• Your assignment
Return each of the entries below word for word.

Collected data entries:
§
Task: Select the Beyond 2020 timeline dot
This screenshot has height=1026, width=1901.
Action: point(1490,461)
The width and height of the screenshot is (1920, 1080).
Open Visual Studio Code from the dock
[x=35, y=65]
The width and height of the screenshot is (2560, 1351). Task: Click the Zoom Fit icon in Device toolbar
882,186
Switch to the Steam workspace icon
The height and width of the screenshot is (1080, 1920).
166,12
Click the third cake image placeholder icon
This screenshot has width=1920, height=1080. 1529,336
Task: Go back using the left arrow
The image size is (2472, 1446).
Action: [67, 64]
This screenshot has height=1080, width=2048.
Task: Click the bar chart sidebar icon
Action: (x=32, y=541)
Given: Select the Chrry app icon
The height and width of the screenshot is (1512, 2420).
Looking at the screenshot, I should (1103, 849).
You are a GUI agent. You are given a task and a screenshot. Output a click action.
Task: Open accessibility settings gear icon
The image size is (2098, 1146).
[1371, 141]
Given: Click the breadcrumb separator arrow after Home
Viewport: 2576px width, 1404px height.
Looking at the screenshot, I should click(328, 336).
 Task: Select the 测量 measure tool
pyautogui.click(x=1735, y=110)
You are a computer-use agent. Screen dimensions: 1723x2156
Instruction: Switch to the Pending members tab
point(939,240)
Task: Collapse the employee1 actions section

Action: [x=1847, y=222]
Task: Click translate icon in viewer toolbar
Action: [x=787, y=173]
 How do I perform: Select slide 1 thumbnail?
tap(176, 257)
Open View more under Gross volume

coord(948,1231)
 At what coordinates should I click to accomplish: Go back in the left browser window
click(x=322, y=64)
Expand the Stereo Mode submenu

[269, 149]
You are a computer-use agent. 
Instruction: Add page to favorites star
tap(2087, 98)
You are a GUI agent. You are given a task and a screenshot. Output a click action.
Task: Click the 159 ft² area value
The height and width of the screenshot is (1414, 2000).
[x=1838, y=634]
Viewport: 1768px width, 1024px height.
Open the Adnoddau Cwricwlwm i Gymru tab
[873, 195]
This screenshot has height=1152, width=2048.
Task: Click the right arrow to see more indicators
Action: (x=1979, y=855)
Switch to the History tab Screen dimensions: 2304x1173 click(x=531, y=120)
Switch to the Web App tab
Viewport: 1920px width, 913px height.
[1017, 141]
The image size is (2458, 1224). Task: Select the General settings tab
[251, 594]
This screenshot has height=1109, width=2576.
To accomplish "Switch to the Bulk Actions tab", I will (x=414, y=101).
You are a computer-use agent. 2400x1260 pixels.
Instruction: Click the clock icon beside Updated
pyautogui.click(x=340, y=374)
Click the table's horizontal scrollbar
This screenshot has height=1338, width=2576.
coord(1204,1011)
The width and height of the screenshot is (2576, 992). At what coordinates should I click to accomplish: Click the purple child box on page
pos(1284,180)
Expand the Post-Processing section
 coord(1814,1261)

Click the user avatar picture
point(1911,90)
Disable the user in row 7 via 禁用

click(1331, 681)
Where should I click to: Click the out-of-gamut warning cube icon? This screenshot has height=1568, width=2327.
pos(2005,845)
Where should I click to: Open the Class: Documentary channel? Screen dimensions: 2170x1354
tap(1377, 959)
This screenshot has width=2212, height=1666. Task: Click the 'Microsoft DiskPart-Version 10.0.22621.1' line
§
• Reply
Task: Select the Beyond 2020 timeline dot
This screenshot has height=1026, width=1901.
Action: point(1490,461)
The width and height of the screenshot is (1920, 1080).
Open Visual Studio Code from the dock
[x=35, y=65]
The width and height of the screenshot is (2560, 1351). Task: Click the Zoom Fit icon in Device toolbar
882,186
Switch to the Steam workspace icon
The height and width of the screenshot is (1080, 1920).
166,12
Click the third cake image placeholder icon
This screenshot has width=1920, height=1080. 1529,336
Task: Go back using the left arrow
The image size is (2472, 1446).
Action: [67, 64]
This screenshot has height=1080, width=2048.
Task: Click the bar chart sidebar icon
Action: (x=32, y=541)
Given: Select the Chrry app icon
The height and width of the screenshot is (1512, 2420).
Looking at the screenshot, I should (1103, 849).
You are a GUI agent. You are given a task and a screenshot. Output a click action.
Task: Open accessibility settings gear icon
The image size is (2098, 1146).
[1371, 141]
Given: Click the breadcrumb separator arrow after Home
Viewport: 2576px width, 1404px height.
Looking at the screenshot, I should click(328, 336).
 Task: Select the 测量 measure tool
pyautogui.click(x=1735, y=110)
You are a computer-use agent. Screen dimensions: 1723x2156
Instruction: Switch to the Pending members tab
point(939,240)
Task: Collapse the employee1 actions section

Action: [x=1847, y=222]
Task: Click translate icon in viewer toolbar
Action: [x=787, y=173]
 How do I perform: Select slide 1 thumbnail?
tap(176, 257)
Open View more under Gross volume

coord(948,1231)
 At what coordinates should I click to accomplish: Go back in the left browser window
click(x=322, y=64)
Expand the Stereo Mode submenu

[269, 149]
You are a computer-use agent. 
Instruction: Add page to favorites star
tap(2087, 98)
You are a GUI agent. You are given a task and a screenshot. Output a click action.
Task: Click the 159 ft² area value
The height and width of the screenshot is (1414, 2000).
[x=1838, y=634]
Viewport: 1768px width, 1024px height.
Open the Adnoddau Cwricwlwm i Gymru tab
[873, 195]
This screenshot has height=1152, width=2048.
Task: Click the right arrow to see more indicators
Action: (x=1979, y=855)
Switch to the History tab Screen dimensions: 2304x1173 click(x=531, y=120)
Switch to the Web App tab
Viewport: 1920px width, 913px height.
[1017, 141]
The image size is (2458, 1224). Task: Select the General settings tab
[251, 594]
This screenshot has height=1109, width=2576.
To accomplish "Switch to the Bulk Actions tab", I will (x=414, y=101).
You are a computer-use agent. 2400x1260 pixels.
Instruction: Click the clock icon beside Updated
pyautogui.click(x=340, y=374)
Click the table's horizontal scrollbar
This screenshot has height=1338, width=2576.
coord(1204,1011)
The width and height of the screenshot is (2576, 992). At what coordinates should I click to accomplish: Click the purple child box on page
pos(1284,180)
Expand the Post-Processing section
 coord(1814,1261)

Click the user avatar picture
point(1911,90)
Disable the user in row 7 via 禁用

click(1331, 681)
Where should I click to: Click the out-of-gamut warning cube icon? This screenshot has height=1568, width=2327.
pos(2005,845)
Where should I click to: Open the Class: Documentary channel? Screen dimensions: 2170x1354
tap(1377, 959)
This screenshot has width=2212, height=1666. Task: Click the 'Microsoft DiskPart-Version 10.0.22621.1' line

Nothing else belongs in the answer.